■ Work instructions:
Within the listing below, give again exactly the lines between the one containing "You are a GUI" and the one containing "You are a computer-use agent.", inclusive, pictures left aside.

■ Dataset entries:
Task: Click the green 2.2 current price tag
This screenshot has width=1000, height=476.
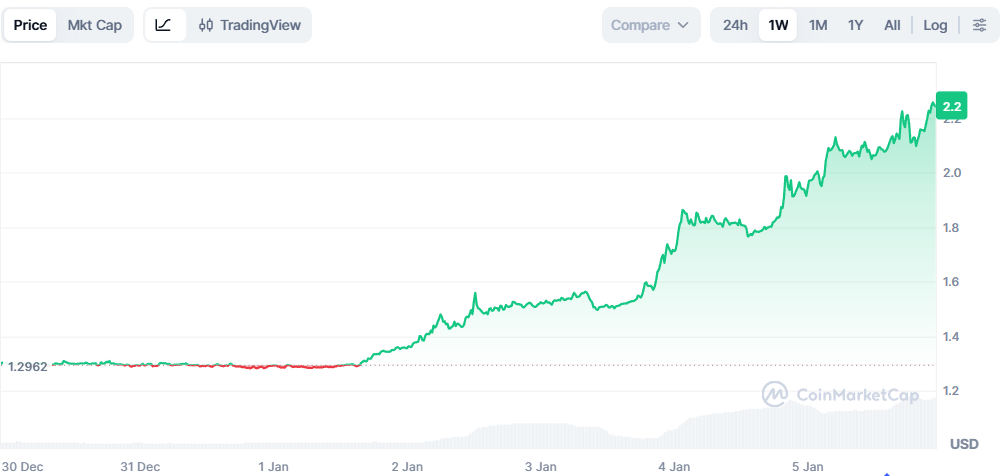Action: 951,106
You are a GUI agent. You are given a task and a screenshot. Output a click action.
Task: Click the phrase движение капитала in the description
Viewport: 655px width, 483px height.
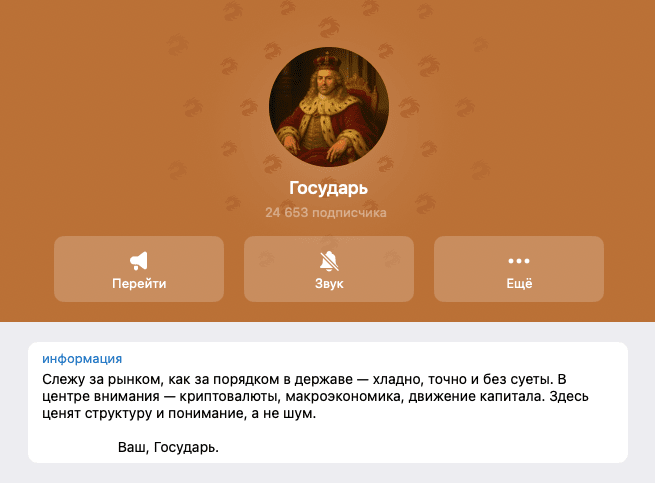(x=477, y=397)
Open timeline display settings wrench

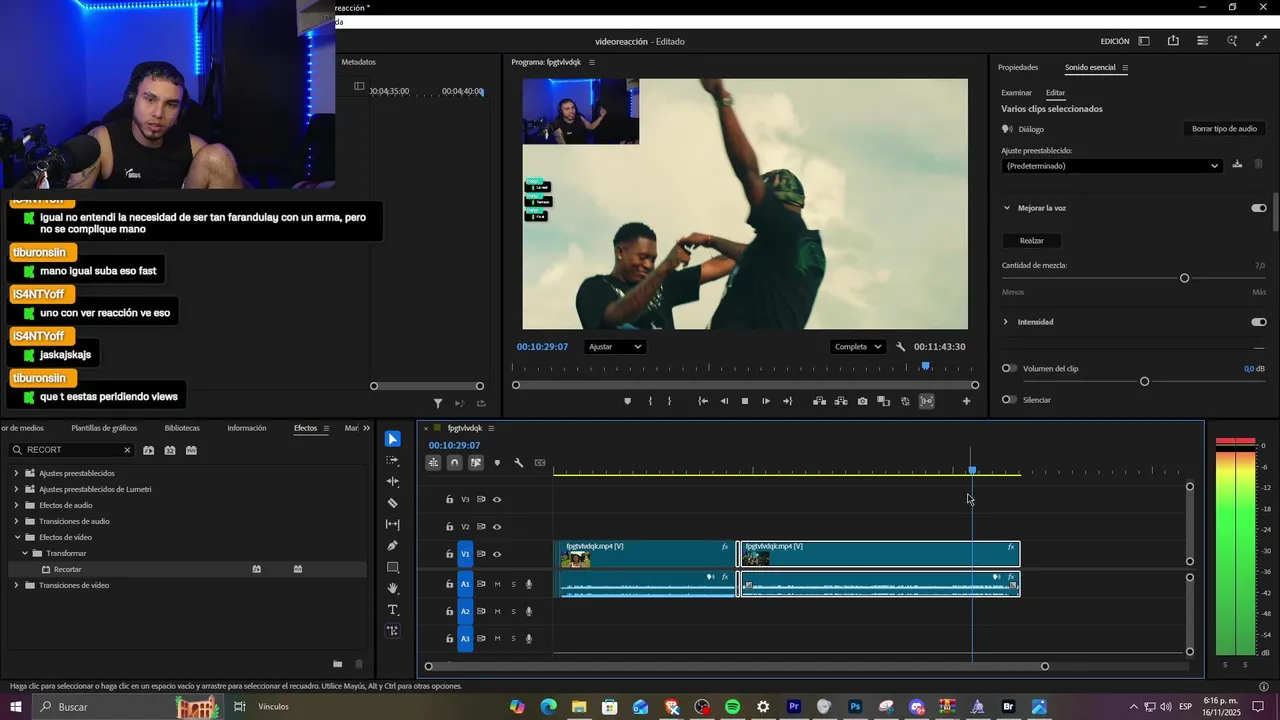[x=518, y=463]
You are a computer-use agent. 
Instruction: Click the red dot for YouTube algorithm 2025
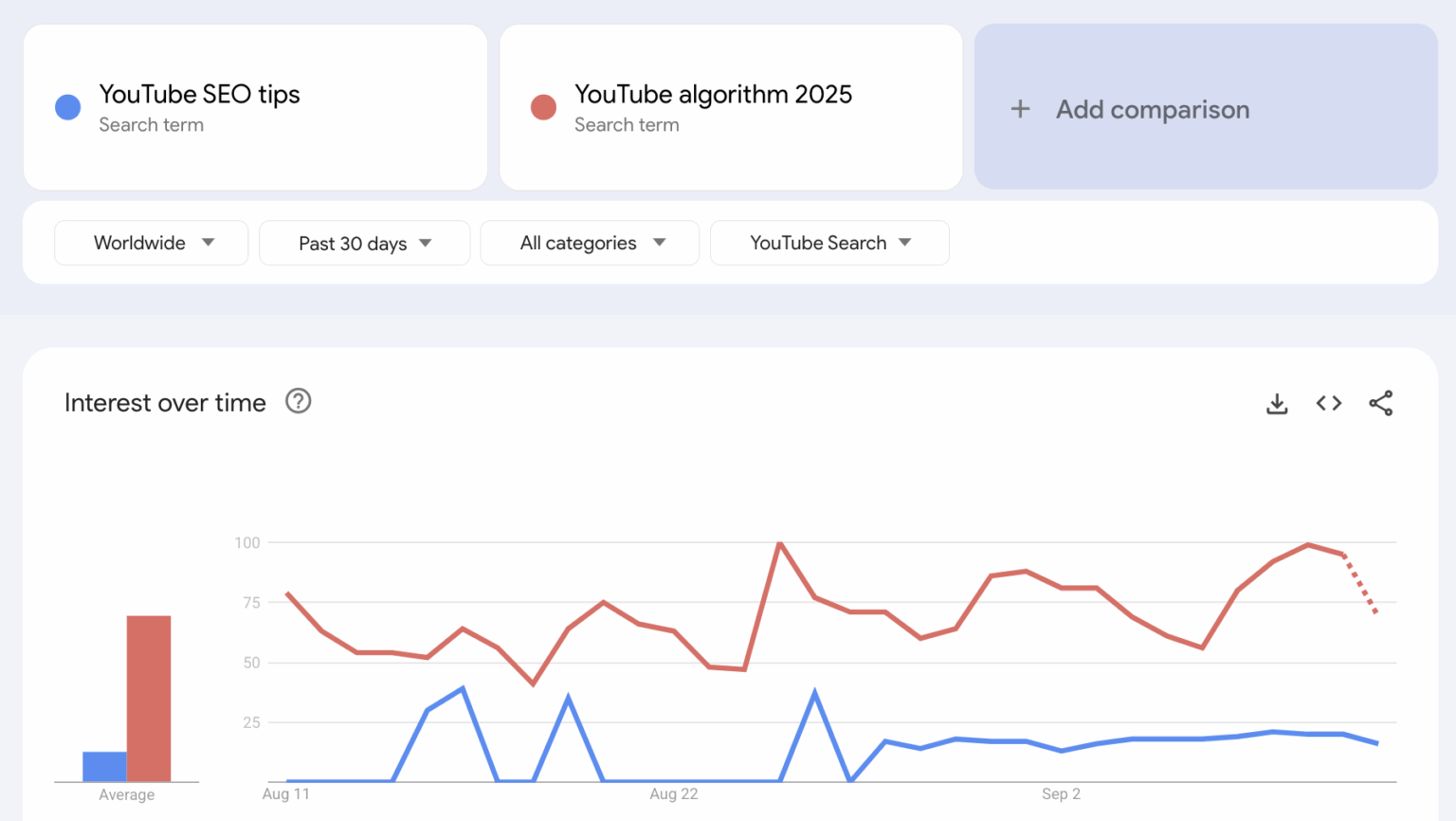(x=543, y=107)
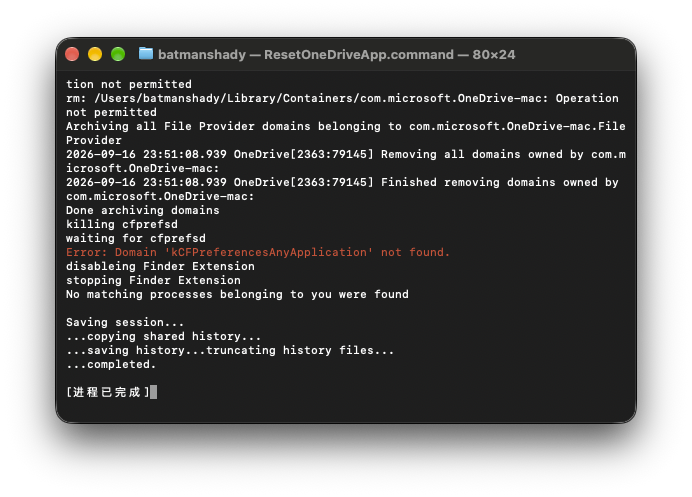Minimize the window using yellow button

[x=95, y=54]
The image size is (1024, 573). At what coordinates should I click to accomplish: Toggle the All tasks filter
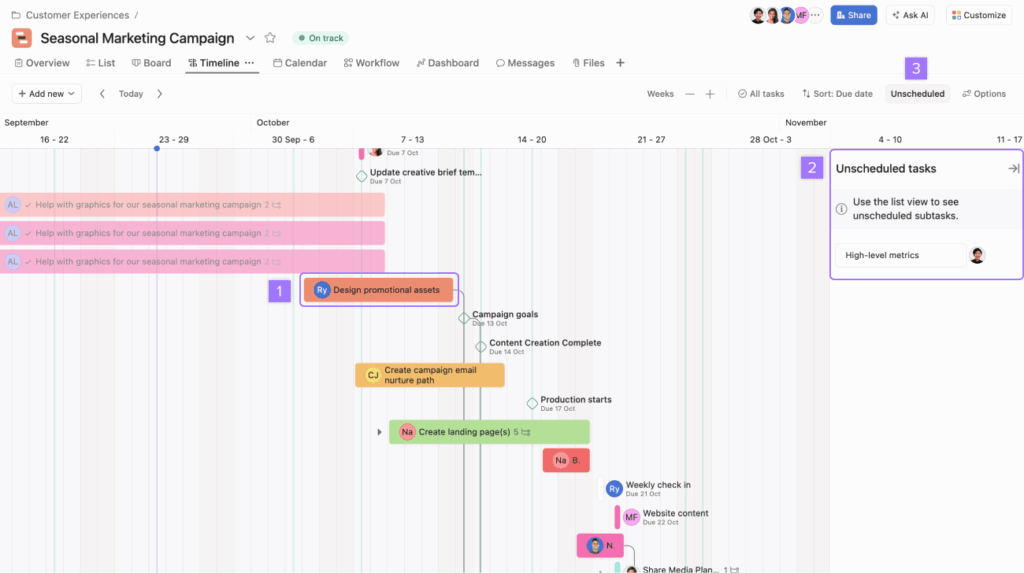tap(761, 94)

■ The answer:
You are a GUI agent. You are given a task and a screenshot. Output a click action.
Task: Click the phrase движение капитала in the description
Viewport: 655px width, 483px height.
(x=477, y=397)
Open timeline display settings wrench

[x=518, y=463]
You are a computer-use agent. 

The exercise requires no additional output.